In addition, for promoting cell opening and for imparting moldability, various resins and low-molecular compounds such as wax or the like may also be added to the film within a range not significantly detracting from the advantageous effects of the present invention.


(Layer Configuration of Polyolefinic Resin Porous Film)

In the present invention, the polyolefinic resin porous film may be a single-layer one or a multilayer one, and is not specifically limited. Above all, preferred is a single-layer film of the polyolefinic resin-containing layer (hereinafter this may be referred to as “layer A”), or a multilayer film that comprises the layer A and any other layer (hereinafter this may be referred to as “layer B”) within a range not interfering with the function of the layer A. The layer B may be a layer that contains a polyolefinic resin differing from the layer A.

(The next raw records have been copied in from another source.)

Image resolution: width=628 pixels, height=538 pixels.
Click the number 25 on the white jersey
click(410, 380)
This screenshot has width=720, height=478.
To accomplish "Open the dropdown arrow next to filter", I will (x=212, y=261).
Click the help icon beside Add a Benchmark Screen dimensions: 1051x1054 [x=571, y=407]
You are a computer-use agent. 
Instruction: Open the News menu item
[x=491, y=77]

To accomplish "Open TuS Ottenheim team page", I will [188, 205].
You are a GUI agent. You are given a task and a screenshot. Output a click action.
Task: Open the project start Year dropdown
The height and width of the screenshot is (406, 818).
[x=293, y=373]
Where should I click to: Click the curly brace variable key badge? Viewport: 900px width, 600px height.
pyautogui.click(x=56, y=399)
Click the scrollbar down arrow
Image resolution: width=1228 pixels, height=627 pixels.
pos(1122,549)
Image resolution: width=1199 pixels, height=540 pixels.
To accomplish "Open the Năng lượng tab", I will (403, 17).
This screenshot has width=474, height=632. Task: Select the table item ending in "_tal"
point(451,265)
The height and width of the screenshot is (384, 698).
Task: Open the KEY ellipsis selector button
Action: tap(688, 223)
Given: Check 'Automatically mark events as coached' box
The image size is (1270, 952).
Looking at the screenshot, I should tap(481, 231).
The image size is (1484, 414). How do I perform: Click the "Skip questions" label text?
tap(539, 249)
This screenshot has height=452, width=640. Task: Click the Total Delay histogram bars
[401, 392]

Concretely, there are exemplified a two-layer configuration of a laminate of layer A/layer B, a three-layer configuration of a laminate of layer A/layer B/layer A, layer B/layer A/layer B, etc. In addition, the film of the present may have a three-type three-layer configuration that comprises a combination with any other layer having any other function. In this case, the order of lamination with any other layer having any other function is not specifically limited. Further, the number of the layers may be increased in any desired manner to be 4 layers, 5 layers, 6 layers or 7 layers.


(Production Method for Polyolefinic Resin Porous Film)

For the production method for the polyolefinic resin porous film, any production method for heretofore-known porous films may be favorably employed here with no specific limitation thereon. In general, preferably employed is a method that comprises preparing a nonporous film of a precursor for forming the polyolefinic resin porous film, and processing the precursor to make it have pores thereby providing the intended polyolefinic resin porous film.


The production method for the nonporous film of a precursor for the polyolefinic resin porous film is not specifically limited, for which any known method is employable. For example, there is mentioned a method of melting a thermoplastic resin composition and extruding it out through a T-die using an extruder, and cooling and solidifying it on a cast roll. In addition, also employable here is a method of cutting open a tube prepared according to a tubular method to give a flat film.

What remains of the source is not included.